A national survey including nearly 1,000 US family physicians, conducted by researchers at Albert Einstein College of Medicine of Yeshiva University, has found that family physicians typically have gaps in knowledge about IUDs, are often uncomfortable discussing them with patients and frequently believe that their patients would not be receptive to talking about IUDs. The findings were published in the December 3 online issue of Contraception. Another national survey of family physicians reported that 99 percent dispense, prescribe or recommend oral contraceptives – but only 39 percent do so with IUDs.

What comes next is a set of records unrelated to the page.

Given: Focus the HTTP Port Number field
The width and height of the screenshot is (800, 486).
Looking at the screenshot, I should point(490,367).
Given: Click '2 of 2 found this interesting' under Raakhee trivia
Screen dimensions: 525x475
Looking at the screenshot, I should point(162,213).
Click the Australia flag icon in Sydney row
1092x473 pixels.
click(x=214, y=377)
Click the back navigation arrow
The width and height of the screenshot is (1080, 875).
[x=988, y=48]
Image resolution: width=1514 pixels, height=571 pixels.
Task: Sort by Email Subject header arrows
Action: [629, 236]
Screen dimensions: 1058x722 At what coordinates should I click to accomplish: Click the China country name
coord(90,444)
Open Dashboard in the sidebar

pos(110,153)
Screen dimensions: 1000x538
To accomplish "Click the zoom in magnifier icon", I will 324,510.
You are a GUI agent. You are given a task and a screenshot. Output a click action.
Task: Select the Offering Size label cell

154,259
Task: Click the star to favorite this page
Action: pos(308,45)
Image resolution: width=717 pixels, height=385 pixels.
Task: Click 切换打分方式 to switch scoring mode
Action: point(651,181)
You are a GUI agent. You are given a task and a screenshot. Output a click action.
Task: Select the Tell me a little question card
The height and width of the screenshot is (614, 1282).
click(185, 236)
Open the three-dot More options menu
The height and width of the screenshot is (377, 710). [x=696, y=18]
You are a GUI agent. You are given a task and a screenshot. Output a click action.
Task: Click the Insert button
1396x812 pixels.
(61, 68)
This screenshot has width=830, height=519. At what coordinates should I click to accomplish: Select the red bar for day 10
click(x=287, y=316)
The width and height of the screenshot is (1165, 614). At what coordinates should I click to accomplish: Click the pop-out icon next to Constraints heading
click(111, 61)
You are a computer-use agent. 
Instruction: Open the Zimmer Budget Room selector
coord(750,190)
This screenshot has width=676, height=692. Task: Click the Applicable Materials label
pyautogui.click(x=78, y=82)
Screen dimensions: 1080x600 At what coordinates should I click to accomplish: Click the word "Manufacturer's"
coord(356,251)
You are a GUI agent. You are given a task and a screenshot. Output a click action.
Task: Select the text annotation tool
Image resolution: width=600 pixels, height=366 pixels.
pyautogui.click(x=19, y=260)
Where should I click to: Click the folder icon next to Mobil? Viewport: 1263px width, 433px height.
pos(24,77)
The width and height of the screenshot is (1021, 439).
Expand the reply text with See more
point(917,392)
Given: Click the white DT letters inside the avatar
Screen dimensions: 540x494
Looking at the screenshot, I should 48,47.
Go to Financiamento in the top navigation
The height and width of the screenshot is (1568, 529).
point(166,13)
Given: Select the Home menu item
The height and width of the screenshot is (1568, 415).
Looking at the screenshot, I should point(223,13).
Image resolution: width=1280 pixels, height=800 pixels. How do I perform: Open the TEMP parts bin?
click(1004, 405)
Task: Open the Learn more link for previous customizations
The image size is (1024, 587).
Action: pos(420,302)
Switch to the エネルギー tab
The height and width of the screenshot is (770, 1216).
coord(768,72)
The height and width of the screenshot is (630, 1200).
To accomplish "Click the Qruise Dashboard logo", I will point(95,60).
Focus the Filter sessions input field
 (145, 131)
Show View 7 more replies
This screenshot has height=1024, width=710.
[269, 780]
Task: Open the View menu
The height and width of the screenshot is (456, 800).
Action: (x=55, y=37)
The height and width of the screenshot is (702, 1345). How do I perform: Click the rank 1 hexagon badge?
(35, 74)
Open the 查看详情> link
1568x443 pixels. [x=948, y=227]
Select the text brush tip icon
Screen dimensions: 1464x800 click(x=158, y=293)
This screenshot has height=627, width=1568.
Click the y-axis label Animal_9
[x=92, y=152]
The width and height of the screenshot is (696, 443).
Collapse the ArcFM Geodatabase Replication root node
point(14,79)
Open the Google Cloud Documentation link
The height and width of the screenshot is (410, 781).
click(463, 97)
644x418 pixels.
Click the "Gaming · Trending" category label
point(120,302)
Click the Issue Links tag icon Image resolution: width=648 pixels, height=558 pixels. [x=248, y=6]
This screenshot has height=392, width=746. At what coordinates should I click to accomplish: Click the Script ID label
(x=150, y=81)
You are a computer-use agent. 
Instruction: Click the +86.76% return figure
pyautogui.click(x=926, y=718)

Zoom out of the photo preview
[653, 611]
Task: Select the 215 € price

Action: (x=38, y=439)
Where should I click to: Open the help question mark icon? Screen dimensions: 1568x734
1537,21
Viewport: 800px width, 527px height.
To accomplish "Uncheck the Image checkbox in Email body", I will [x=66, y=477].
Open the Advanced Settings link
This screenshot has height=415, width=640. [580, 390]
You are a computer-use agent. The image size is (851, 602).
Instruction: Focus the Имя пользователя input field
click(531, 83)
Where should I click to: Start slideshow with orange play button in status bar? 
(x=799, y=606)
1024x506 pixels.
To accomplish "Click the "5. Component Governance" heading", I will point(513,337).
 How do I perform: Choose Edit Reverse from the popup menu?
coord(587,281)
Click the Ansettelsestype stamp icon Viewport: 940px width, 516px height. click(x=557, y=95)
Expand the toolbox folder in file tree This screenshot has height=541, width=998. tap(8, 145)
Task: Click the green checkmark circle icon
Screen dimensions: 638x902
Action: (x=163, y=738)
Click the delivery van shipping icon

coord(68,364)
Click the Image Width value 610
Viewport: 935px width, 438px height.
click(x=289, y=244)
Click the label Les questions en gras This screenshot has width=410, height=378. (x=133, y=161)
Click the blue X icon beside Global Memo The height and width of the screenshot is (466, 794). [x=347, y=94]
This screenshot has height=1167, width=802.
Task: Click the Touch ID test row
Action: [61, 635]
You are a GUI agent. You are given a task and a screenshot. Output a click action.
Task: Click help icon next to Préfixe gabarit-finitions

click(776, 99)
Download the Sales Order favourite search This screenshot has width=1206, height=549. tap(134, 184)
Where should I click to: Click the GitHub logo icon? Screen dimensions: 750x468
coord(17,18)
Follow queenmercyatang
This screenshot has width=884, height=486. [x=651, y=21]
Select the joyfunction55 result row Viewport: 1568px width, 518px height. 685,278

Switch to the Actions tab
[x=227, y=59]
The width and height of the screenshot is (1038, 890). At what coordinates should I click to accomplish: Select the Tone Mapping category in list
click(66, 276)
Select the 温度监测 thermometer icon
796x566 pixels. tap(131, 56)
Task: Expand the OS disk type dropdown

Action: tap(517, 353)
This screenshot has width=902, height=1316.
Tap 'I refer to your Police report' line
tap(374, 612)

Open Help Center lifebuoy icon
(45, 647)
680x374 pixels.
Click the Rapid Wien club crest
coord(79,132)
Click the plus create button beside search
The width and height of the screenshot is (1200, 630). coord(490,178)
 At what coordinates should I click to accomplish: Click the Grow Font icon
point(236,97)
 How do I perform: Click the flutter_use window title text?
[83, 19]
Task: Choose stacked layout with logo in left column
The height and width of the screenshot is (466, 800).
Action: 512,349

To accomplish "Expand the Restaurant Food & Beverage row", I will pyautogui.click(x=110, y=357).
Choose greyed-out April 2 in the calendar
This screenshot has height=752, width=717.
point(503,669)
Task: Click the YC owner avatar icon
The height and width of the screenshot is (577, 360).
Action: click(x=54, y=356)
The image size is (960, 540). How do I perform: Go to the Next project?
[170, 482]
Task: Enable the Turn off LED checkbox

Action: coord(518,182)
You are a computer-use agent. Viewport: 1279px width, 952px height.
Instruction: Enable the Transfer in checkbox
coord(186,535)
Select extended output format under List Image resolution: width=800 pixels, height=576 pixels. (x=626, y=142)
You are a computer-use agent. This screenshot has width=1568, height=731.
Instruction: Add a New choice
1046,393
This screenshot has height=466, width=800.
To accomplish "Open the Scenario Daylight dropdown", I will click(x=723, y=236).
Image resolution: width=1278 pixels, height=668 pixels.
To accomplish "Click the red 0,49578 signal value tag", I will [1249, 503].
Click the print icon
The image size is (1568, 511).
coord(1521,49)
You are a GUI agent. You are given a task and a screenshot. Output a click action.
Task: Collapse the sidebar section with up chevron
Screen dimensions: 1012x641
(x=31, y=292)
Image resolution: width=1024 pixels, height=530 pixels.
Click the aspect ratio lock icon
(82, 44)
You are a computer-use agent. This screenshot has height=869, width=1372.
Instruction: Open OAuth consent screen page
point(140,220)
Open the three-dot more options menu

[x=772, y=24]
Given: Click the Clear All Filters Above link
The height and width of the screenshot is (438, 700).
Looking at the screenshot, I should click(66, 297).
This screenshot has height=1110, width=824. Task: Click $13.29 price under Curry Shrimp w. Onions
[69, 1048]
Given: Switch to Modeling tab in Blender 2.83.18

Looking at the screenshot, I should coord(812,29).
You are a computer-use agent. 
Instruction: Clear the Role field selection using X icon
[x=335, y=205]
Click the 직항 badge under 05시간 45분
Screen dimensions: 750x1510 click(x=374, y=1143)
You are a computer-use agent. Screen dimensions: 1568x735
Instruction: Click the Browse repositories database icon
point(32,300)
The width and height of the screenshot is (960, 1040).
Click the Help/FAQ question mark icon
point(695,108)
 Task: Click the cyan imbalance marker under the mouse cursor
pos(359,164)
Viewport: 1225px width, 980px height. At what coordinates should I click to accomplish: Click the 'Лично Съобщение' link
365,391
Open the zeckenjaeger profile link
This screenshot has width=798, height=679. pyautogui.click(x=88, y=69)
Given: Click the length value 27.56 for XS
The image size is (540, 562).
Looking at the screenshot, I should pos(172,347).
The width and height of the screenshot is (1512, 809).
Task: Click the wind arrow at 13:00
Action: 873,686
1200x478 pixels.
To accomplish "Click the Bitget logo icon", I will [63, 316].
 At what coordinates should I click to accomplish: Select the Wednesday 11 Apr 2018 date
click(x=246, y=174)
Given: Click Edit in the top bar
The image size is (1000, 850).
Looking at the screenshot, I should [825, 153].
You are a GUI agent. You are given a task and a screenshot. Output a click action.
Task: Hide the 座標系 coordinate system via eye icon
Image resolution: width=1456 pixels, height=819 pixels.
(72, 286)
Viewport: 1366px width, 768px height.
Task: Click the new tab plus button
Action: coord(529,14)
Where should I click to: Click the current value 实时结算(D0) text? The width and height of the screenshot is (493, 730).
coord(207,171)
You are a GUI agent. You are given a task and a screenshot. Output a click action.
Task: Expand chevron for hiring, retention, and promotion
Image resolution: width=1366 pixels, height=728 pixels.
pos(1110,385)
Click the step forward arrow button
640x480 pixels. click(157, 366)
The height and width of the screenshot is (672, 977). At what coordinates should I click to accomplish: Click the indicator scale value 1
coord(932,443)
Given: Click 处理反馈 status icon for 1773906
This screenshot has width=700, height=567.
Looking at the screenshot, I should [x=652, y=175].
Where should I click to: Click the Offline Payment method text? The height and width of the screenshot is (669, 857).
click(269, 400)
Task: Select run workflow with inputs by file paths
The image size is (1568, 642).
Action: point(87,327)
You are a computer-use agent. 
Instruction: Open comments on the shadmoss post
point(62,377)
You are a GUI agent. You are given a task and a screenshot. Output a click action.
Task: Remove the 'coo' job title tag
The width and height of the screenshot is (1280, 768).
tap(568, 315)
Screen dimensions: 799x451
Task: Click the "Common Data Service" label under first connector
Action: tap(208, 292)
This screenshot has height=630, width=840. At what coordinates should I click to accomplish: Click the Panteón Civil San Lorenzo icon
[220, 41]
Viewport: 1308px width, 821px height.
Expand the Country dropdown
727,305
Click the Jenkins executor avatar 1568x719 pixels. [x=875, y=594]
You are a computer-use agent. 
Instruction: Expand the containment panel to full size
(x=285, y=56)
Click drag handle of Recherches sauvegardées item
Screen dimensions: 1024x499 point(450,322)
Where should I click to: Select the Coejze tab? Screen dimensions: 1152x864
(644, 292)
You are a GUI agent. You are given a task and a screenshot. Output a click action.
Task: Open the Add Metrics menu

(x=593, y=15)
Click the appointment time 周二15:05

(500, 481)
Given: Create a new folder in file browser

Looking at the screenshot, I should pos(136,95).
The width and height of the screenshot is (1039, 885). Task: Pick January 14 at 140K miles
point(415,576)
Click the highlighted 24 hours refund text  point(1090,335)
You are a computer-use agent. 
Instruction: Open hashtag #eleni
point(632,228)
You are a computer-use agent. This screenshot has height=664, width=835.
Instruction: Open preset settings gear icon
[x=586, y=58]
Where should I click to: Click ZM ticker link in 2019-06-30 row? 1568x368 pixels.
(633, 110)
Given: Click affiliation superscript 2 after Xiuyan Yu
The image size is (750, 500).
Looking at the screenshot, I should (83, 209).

Dr. Rubin, who was lead author in the study published in Contraception, says, "While we acknowledge that a number of factors contribute to the low utilization of IUDs in the US (only 5 percent of women using birth control), our study set out to determine what factors differentiate those family physicians who insert IUDs in their clinical practice versus those who don't."
Both doctors and women have misconceptions about IUD. According to Dr. Rubin, these are three most common IUD myths.
Fact: The IUD is safe, effective and completely reversible. For those reasons it's an appropriate option for any woman who is looking for a reliable, "forgettable" contraception option. There is, however, a slightly greater risk of IUD expulsion in women who have not given birth.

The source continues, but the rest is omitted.